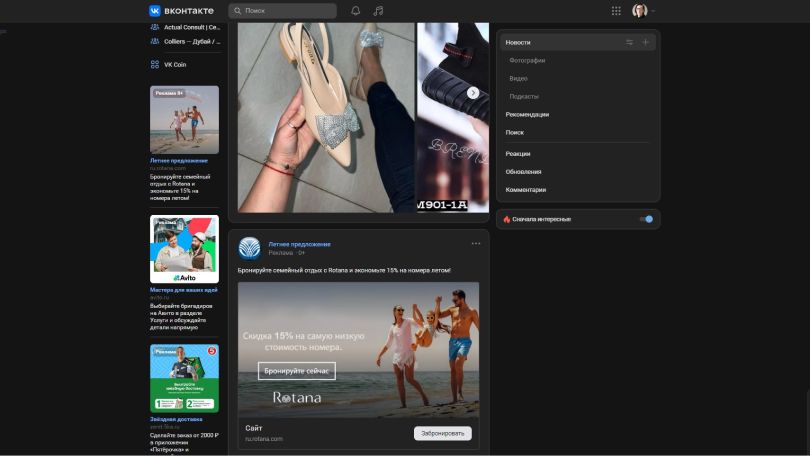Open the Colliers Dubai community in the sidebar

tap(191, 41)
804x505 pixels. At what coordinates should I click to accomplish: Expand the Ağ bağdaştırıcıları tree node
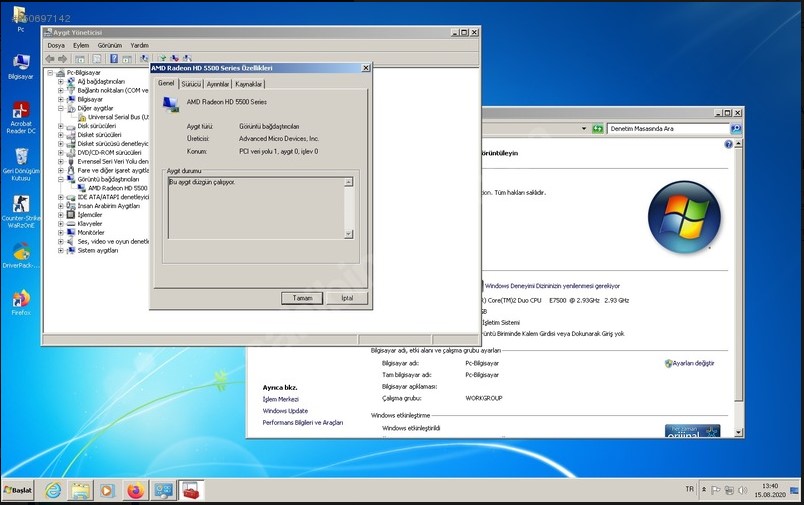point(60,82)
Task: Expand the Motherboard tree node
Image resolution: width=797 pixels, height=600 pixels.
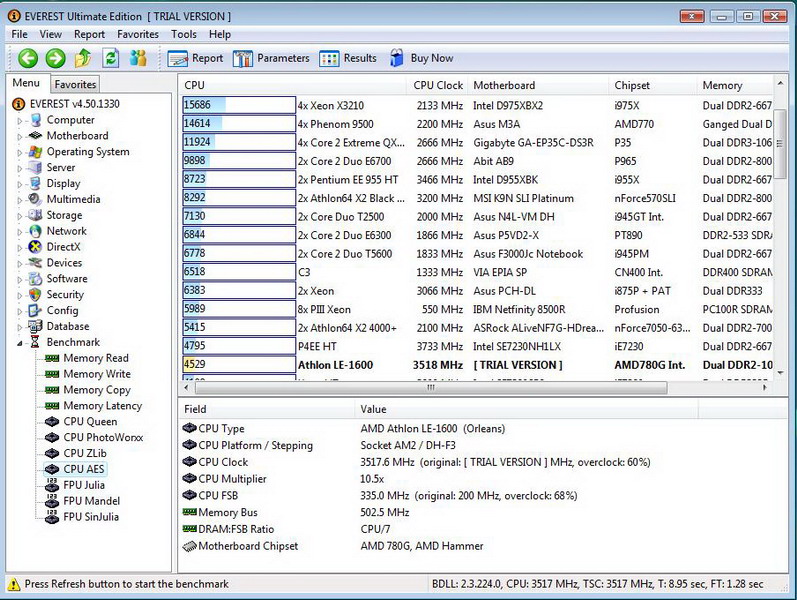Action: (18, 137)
──────────
### Exercise brief
Update these lines by changing "tree node" to "list item" everywhere it appears, keeping the rest unchanged. Leave the pictures out of your answer.

### Response to the task
Open the Colliers Dubai community in the sidebar

tap(191, 41)
804x505 pixels. At what coordinates should I click to accomplish: Expand the Ağ bağdaştırıcıları list item
point(60,82)
Task: Expand the Motherboard list item
Image resolution: width=797 pixels, height=600 pixels.
Action: (18, 137)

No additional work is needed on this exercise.